In calculating the value of matrimonial property for division under Section 20(5) certain debts can be deducted first.
If the spouse concerned borrows money for the family home but secures it totally on his or her own separate property then it will be his or her own debt and no credit for it will be given.
Conversely, if the spouse borrows money for a completely personal reason this must be deducted from matrimonial property if the debt exceeds the value of that spouse’s separate property.
The beachhouse was purchased rather than gifted. It was the loan that was gifted. The beachhouse is matrimonial property and no credit is allowed for the gifts from the parents.
Valuation
The general rule is that all assets and debts are taken into account at the date of the court dealing with a dispute or when a settlement is reached. The courts have discretion. The assets generally are not valued at separation. Assets like superannuation, life insurance and homesteads have unique methods of valuation.
Finally
Explaining the matrimonial property regime is simple in that the law Act is only 57 Sections for such far reaching results. It is very complex to do so when it can be taken simply and applied to a complicated factual situation. To be readable to the lay person and yet useful a risk is taken in simplifying the Act as this article does.

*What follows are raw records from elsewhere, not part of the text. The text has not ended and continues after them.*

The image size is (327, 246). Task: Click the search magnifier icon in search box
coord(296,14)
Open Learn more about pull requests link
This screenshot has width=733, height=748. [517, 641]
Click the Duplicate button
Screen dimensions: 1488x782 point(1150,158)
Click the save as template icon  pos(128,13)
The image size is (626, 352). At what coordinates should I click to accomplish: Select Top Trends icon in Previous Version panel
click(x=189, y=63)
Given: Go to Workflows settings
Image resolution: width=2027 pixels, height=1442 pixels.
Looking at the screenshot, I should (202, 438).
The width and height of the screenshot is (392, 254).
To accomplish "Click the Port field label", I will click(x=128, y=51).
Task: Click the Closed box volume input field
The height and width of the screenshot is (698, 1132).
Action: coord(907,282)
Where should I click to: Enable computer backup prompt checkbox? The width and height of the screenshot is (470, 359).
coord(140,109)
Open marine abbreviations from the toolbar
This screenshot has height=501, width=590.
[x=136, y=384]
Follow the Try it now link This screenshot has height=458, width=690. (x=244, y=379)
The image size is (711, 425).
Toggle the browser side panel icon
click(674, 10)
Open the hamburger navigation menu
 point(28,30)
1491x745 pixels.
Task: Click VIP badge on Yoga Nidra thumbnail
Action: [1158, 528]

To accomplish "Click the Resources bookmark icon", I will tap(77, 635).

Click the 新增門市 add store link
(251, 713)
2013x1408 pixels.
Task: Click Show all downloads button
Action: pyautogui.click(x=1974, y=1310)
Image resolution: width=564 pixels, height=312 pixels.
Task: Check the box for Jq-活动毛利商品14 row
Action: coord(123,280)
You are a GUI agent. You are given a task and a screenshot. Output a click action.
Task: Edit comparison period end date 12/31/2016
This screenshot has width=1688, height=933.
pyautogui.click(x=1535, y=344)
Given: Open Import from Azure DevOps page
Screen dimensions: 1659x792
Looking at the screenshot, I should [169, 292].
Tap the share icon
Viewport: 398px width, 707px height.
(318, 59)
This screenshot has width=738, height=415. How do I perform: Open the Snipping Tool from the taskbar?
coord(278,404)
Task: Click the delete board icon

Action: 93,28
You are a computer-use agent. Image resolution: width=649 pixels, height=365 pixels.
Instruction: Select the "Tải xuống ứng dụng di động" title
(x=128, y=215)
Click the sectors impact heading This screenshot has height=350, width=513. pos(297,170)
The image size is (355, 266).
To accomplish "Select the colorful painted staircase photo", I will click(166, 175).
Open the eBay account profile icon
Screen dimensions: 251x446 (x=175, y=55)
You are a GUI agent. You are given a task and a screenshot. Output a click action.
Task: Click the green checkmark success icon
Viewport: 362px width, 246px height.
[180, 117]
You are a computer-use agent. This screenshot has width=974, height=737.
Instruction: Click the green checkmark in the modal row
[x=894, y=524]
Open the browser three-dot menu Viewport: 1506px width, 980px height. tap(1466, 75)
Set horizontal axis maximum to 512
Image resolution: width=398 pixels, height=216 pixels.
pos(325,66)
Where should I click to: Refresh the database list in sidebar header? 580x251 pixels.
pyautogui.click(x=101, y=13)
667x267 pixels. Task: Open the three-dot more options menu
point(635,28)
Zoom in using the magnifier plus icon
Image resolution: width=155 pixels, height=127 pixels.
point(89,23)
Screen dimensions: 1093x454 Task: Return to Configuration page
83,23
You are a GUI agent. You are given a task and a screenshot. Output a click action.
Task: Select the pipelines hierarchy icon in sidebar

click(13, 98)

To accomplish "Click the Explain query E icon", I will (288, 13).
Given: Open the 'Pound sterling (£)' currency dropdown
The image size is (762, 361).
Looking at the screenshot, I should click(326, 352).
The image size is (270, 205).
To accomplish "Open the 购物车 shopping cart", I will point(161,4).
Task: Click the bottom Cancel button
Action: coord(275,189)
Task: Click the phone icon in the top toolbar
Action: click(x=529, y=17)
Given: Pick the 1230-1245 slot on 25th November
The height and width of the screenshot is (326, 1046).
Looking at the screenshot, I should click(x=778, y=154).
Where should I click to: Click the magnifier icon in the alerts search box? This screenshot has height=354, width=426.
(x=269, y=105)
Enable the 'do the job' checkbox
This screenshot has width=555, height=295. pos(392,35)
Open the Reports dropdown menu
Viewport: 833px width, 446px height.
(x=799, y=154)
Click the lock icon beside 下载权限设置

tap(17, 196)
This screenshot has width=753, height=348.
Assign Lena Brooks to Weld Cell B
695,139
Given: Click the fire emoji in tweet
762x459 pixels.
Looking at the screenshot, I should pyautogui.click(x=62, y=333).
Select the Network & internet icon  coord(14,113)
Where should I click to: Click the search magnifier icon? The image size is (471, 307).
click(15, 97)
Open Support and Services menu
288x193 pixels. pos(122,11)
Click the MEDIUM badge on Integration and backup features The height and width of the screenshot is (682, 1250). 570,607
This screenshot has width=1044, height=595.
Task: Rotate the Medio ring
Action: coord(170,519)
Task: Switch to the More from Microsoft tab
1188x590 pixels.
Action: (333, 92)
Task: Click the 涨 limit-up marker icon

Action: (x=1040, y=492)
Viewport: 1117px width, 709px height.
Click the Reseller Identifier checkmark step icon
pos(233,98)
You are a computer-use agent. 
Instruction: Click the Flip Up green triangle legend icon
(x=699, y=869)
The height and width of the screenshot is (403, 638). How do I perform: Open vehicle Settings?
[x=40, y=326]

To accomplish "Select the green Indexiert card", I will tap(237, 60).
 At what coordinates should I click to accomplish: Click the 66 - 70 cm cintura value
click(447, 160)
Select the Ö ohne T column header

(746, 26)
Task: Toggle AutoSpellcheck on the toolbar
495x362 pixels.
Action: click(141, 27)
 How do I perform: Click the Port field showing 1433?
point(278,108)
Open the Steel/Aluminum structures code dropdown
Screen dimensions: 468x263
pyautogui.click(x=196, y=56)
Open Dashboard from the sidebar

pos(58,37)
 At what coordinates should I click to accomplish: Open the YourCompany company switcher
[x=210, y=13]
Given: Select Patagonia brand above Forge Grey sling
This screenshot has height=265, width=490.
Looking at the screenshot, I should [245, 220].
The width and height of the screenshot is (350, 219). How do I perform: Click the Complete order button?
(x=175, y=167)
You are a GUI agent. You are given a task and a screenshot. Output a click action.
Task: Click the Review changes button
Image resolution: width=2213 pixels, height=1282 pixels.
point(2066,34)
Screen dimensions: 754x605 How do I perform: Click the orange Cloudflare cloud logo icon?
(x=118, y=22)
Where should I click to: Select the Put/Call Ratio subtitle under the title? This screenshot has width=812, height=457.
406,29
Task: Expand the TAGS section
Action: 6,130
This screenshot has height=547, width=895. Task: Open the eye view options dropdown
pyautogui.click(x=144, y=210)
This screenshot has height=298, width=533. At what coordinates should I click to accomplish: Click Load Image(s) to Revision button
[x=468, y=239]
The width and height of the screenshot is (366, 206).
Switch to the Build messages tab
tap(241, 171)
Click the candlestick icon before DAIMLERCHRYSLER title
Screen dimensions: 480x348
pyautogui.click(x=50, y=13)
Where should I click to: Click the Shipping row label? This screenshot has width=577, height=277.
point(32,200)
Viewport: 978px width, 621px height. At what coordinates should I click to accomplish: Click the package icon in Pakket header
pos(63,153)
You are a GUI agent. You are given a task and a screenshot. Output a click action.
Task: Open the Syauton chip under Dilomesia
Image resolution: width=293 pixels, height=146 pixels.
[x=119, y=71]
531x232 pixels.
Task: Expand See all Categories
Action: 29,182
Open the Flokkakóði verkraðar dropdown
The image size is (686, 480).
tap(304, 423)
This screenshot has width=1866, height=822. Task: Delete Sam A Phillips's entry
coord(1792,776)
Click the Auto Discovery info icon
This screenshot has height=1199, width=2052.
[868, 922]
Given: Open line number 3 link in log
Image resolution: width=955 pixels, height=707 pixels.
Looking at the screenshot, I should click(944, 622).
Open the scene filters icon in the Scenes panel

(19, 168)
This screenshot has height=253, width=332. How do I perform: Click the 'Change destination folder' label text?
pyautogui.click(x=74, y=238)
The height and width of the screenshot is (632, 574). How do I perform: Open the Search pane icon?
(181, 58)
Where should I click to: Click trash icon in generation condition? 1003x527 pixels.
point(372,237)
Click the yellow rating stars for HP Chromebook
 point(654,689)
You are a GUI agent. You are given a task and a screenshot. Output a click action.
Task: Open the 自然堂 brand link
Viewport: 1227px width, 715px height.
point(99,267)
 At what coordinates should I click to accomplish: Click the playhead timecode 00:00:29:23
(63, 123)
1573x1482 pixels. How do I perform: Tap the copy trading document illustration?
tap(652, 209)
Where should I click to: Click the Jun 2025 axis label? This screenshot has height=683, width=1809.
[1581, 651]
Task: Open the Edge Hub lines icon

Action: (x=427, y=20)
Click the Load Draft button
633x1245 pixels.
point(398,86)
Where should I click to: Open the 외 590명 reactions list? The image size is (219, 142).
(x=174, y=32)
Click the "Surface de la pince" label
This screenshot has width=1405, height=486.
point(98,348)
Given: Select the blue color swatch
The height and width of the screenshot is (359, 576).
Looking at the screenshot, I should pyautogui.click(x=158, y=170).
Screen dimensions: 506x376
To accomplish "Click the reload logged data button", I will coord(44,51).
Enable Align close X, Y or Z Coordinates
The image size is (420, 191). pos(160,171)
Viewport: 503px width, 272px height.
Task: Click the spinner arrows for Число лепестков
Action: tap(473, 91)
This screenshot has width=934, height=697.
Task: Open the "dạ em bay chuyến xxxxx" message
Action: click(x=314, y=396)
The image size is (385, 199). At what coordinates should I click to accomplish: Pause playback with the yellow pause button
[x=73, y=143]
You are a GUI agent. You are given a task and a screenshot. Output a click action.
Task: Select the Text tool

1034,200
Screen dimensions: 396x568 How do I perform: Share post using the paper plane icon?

For instance; when separate property is mixed with other property that is matrimonial property it is not necessarily lost. It is only lost into matrimonial property if after intermingling it has made designation as separate property unreasonable or impracticable. When this has occurred requires legal advice.
Ignore the warning and you may well become expert at the law of negligence.
Disclaimer: For these reasons this article is in no way to be construed as advice or to be relied upon by any person. No responsibility is accepted by the writer.